_What is required_
Reproduce each record exactly, leaving nothing out.

_Material for this exercise_
-*-*-
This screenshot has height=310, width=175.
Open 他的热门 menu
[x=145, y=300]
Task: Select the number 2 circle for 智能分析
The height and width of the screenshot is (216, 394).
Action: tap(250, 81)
-*-*-
_Response area_
This screenshot has height=310, width=175.
Open 他的热门 menu
[x=145, y=300]
Task: Select the number 2 circle for 智能分析
The height and width of the screenshot is (216, 394).
Action: tap(250, 81)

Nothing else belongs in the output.